Your task: Please repeat the part of the grain market report starting with "For the month" and going on through "Soyoil up 3,398.", swapping "ringgit" for "MYR".

Passage shown:
------------------------------------------------------------------------
Poland Signals Won’t Lift Ukraine Grain Import Ban in June

“It’s absolutely impossible” for Poland to lift its temporary ban on Ukraine grain imports in June as initially indicated, Development Minister Waldemar Buda tells Radio Zet in an interview.

  • Lifting the embargo would “lead to a situation, where after the harvest in Ukraine silos fill up again, the same silos we’re so determined to empty right now,” according to the minister


Wheat prices overnight are up 2 1/4 in SRW, down 1 in HRW, up 1 1/4 in HRS; Corn is up 1 1/4; Soybeans up 4 1/2; Soymeal up $0.20; Soyoil up 0.10.

For the week so far wheat prices are down 17 3/4 in SRW, down 23 1/2 in HRW, down 8 in HRS; Corn is down 6 1/4; Soybeans down 27; Soymeal down $8.40; Soyoil down 1.33.

For the month to date wheat prices are down 49 1/4 in SRW, down 59 3/4 in HRW, down 59 1/2 in HRS; Corn is down 27; Soybeans down 53 1/2; Soymeal down $26.10; Soyoil down 3.38.

Year-To-Date nearby futures are down 19.1% in SRW, down 7.9% in HRW, down 10.6% in HRS; Corn is down 4.4%; Soybeans down 4.6%; Soymeal down 9.2%; Soyoil down 18.9%.

Chinese Ag futures (JUL 23) Soybeans down 23 yuan; Soymeal up 26; Soyoil down 28; Palm oil down 26; Corn up 15 — Malaysian palm oil prices overnight were down 55 ringgit (-1.51%) at 3580.

There were no changes in registrations. Registration total: 2,389 SRW Wheat contracts; 23 Oats; 11 Corn; 0 Soybeans; 603 Soyoil; 1 Soymeal; 1 HRW Wheat.

Preliminary changes in futures Open Interest as of April 25 were: SRW Wheat down 5,347 contracts, HRW Wheat down 1,627, Corn down 17,380, Soybeans down 21,209, Soymeal down 11,111, Soyoil up 3,398.

Northern Plains Forecast: Below-normal temperatures continue in the Northern Plains for the next week, but will still be warm enough to continue melting the snowpack in the region. A system moving through later this week will bring in scattered showers, mostly in the form of rain despite the cooler temperatures. Rain should not be heavy enough to increase pressure on the ongoing flooding across the Red River by too much, but the colder temperatures will slow the drying process, limiting fieldwork and planting.

Central/Southern Plains Forecast: A system will bring widespread showers to the drought areas of the Central and Southern Plains over the next few days, and could be substantial in some areas. That will help to reduce the impact of the drought, but won’t make much of a dent in it. Additional showers could be possible late this week with another system. Wheat may not benefit from the rain too much due to poor conditions, but the increased soil moisture would favor corn and soybean planting and establishment.
------------------------------------------------------------------------
Collected material:
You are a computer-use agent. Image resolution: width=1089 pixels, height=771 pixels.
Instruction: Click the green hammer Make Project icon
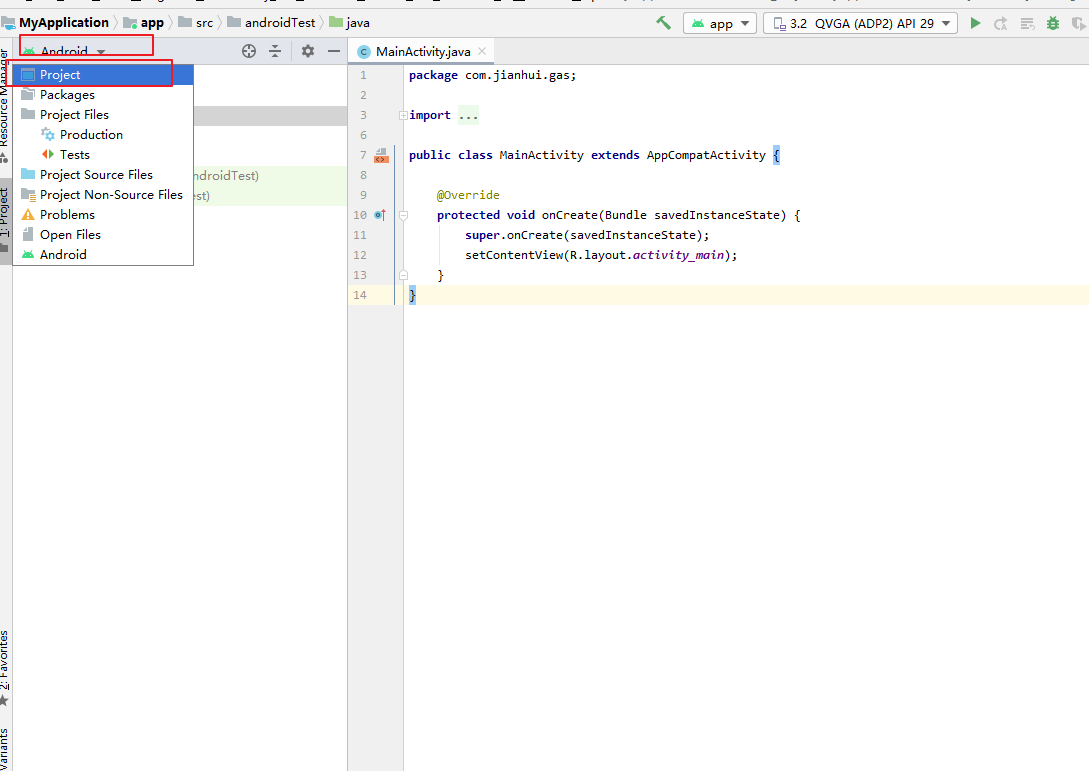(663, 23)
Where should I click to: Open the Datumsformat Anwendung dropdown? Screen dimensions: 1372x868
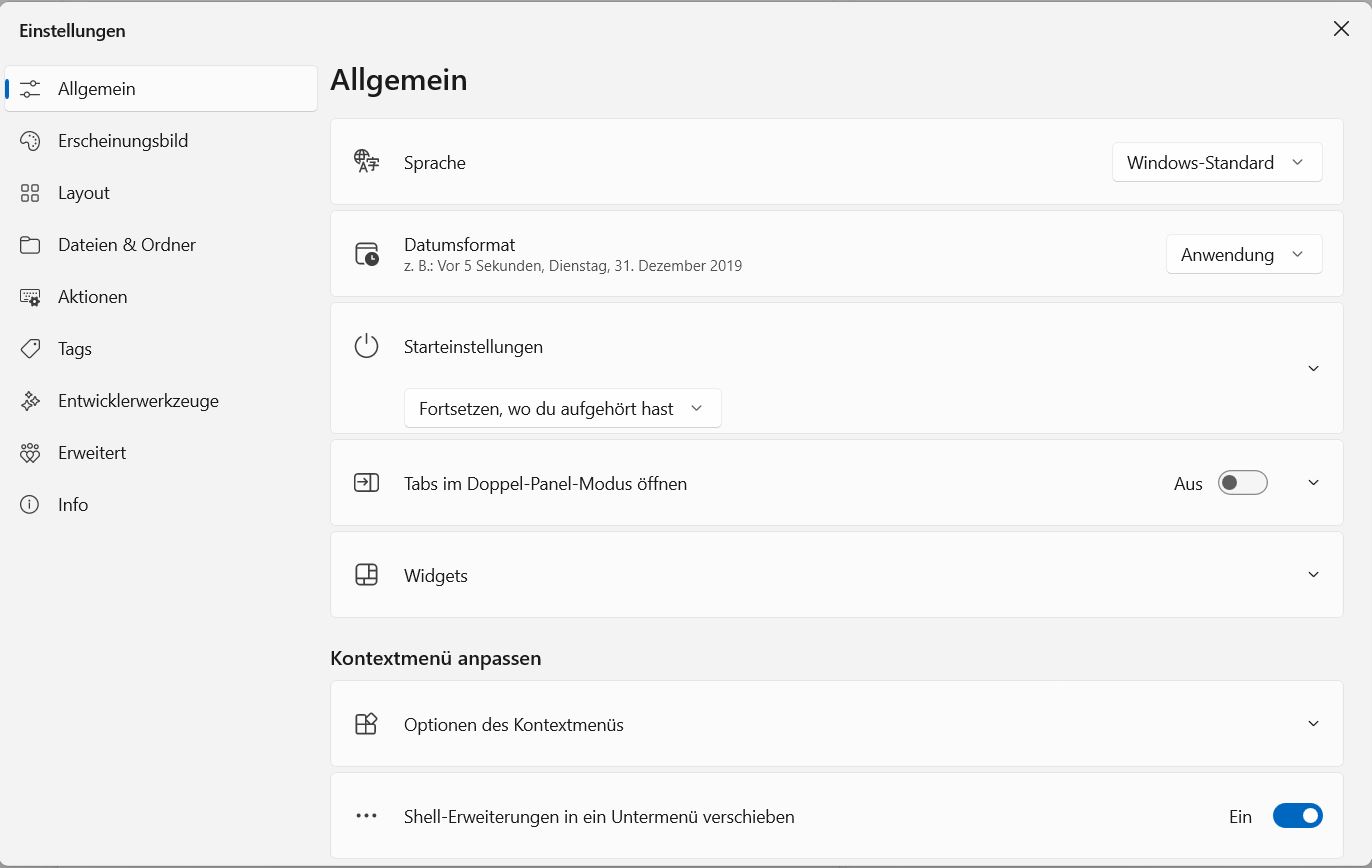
------------------------------------------------------------------------
Task output:
For the month to date wheat prices are down 49 1/4 in SRW, down 59 3/4 in HRW, down 59 1/2 in HRS; Corn is down 27; Soybeans down 53 1/2; Soymeal down $26.10; Soyoil down 3.38.

Year-To-Date nearby futures are down 19.1% in SRW, down 7.9% in HRW, down 10.6% in HRS; Corn is down 4.4%; Soybeans down 4.6%; Soymeal down 9.2%; Soyoil down 18.9%.

Chinese Ag futures (JUL 23) Soybeans down 23 yuan; Soymeal up 26; Soyoil down 28; Palm oil down 26; Corn up 15 — Malaysian palm oil prices overnight were down 55 MYR (-1.51%) at 3580.

There were no changes in registrations. Registration total: 2,389 SRW Wheat contracts; 23 Oats; 11 Corn; 0 Soybeans; 603 Soyoil; 1 Soymeal; 1 HRW Wheat.

Preliminary changes in futures Open Interest as of April 25 were: SRW Wheat down 5,347 contracts, HRW Wheat down 1,627, Corn down 17,380, Soybeans down 21,209, Soymeal down 11,111, Soyoil up 3,398.